Studies by the Pretrial Justice Institute have found that the cash bail system disproportionately affects African Americans and Hispanics. They also have found that defendants in jail waiting for trial are more likely to plead guilty, even if they are not guilty, to get released sooner.
“It’s a very substantial problem, and its ripple effect is very significant,” said Marc Mauer, executive director of the Sentencing Project. “It’s money buying justice; money buying freedom.”
Mauer said those who can afford bail can return to work and build a “good record.” Those who spend their time in jail awaiting trial, Mauer said, lose their jobs, leaving a negative impression on judges.
“No judge is going to say it out loud, but it’s almost inevitable,” Mauer said. “They think: It’s not much of a loss to the community if this person is sent to prison.”
Advocates have been pushing for bail reform in Maryland for years.
Two panels — the Task Force to Study the Laws and Policies Relating to Representation of Indigent Criminal Defendants and the Governor’s Commission to Reform Maryland’s Pretrial System — have explored the issue, but neither resulted in abolishing cash bail.
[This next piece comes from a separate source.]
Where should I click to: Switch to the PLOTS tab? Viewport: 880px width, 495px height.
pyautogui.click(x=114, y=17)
Marc Schindler, the executive director at the Justice Policy Institute, said Maryland has been “behind the curve” on bail reform in the region and across the nation.
For two decades, judges in the District have released defendants without requiring them to leave any money behind. Those who are arrested have to promise to return to court and oftentimes agree to drug testing or to check in with a pretrial officer.
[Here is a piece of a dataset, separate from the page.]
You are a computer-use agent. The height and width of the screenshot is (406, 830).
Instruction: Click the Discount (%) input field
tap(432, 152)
In 2003, Virginia became the first state to test and implement a pretrial risk assessment tool. The state funds local pretrial services programs across the state.
Last year in Maryland, the Justice Reinvestment Coordinating Council had some spirited discussions about the challenges that poor defendants face under the current bail system and the impact their inability to pay bail can ultimately have on sentencing.
Many of the members of the panel pushed for pretrial reform to be included in the panel’s recommendations to the General Assembly. But, in the end, other members of the council said changes to the bail system went beyond the scope of the panel and the issue was shelved.
Schindler said pretrial reform should have been part of the landmark legislation, given its role in sentencing.
“What happens at the front end is a big driver” of prison costs, he said.
The Justice Policy Institute conducted a study in 2010 that found that Maryland, which operates the jails in Baltimore City, would save a significant amount of money under bail reform. According to the study, the state at the time estimated that it cost $100 a day to house a person in the Detention Center and $159 a day in Central Booking.
Meanwhile, the institute estimated the cost of pretrial release services to be $2.50 per person per day.